(Excerpts from a dataset)
Start of Block
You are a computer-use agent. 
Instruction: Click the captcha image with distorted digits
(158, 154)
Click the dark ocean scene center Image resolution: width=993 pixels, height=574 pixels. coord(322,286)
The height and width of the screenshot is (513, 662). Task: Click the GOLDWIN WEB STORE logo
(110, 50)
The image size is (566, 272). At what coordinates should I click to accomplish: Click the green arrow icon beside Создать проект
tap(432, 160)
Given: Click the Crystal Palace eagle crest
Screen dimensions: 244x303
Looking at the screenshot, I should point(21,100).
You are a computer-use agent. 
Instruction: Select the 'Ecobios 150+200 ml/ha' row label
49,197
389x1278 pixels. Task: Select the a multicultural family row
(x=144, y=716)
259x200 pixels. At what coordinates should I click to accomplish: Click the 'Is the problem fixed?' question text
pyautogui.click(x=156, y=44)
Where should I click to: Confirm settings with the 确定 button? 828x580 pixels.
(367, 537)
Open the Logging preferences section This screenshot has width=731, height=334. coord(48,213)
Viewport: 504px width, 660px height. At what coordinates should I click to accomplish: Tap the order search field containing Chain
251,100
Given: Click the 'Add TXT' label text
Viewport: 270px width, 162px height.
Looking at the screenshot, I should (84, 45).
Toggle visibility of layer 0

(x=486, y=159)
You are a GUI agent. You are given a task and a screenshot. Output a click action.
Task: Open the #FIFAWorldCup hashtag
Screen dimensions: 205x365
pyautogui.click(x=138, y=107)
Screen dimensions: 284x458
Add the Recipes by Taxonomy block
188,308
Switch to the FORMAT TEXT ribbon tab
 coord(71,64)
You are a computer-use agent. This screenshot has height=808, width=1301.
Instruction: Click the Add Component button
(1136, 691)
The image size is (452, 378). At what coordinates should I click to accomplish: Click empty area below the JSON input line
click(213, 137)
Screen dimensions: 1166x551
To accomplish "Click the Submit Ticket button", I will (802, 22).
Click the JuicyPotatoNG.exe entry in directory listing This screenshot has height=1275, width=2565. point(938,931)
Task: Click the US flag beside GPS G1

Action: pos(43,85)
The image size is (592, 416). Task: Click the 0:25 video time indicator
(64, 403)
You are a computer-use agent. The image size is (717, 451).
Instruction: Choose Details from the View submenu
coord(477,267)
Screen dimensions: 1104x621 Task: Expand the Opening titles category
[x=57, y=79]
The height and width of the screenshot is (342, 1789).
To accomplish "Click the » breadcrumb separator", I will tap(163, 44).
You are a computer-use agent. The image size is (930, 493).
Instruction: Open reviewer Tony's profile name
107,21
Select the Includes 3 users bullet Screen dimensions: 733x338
End of Block
● **What to work on**
When you output the entries, keep every line exactly as it appears above.

● **Expected output**
You are a computer-use agent. 
Instruction: Click the captcha image with distorted digits
(158, 154)
Click the dark ocean scene center Image resolution: width=993 pixels, height=574 pixels. coord(322,286)
The height and width of the screenshot is (513, 662). Task: Click the GOLDWIN WEB STORE logo
(110, 50)
The image size is (566, 272). At what coordinates should I click to accomplish: Click the green arrow icon beside Создать проект
tap(432, 160)
Given: Click the Crystal Palace eagle crest
Screen dimensions: 244x303
Looking at the screenshot, I should point(21,100).
You are a computer-use agent. 
Instruction: Select the 'Ecobios 150+200 ml/ha' row label
49,197
389x1278 pixels. Task: Select the a multicultural family row
(x=144, y=716)
259x200 pixels. At what coordinates should I click to accomplish: Click the 'Is the problem fixed?' question text
pyautogui.click(x=156, y=44)
Where should I click to: Confirm settings with the 确定 button? 828x580 pixels.
(367, 537)
Open the Logging preferences section This screenshot has width=731, height=334. coord(48,213)
Viewport: 504px width, 660px height. At what coordinates should I click to accomplish: Tap the order search field containing Chain
251,100
Given: Click the 'Add TXT' label text
Viewport: 270px width, 162px height.
Looking at the screenshot, I should (84, 45).
Toggle visibility of layer 0

(x=486, y=159)
You are a GUI agent. You are given a task and a screenshot. Output a click action.
Task: Open the #FIFAWorldCup hashtag
Screen dimensions: 205x365
pyautogui.click(x=138, y=107)
Screen dimensions: 284x458
Add the Recipes by Taxonomy block
188,308
Switch to the FORMAT TEXT ribbon tab
 coord(71,64)
You are a computer-use agent. This screenshot has height=808, width=1301.
Instruction: Click the Add Component button
(1136, 691)
The image size is (452, 378). At what coordinates should I click to accomplish: Click empty area below the JSON input line
click(213, 137)
Screen dimensions: 1166x551
To accomplish "Click the Submit Ticket button", I will (802, 22).
Click the JuicyPotatoNG.exe entry in directory listing This screenshot has height=1275, width=2565. point(938,931)
Task: Click the US flag beside GPS G1

Action: pos(43,85)
The image size is (592, 416). Task: Click the 0:25 video time indicator
(64, 403)
You are a computer-use agent. The image size is (717, 451).
Instruction: Choose Details from the View submenu
coord(477,267)
Screen dimensions: 1104x621 Task: Expand the Opening titles category
[x=57, y=79]
The height and width of the screenshot is (342, 1789).
To accomplish "Click the » breadcrumb separator", I will tap(163, 44).
You are a computer-use agent. The image size is (930, 493).
Instruction: Open reviewer Tony's profile name
107,21
Select the Includes 3 users bullet Screen dimensions: 733x338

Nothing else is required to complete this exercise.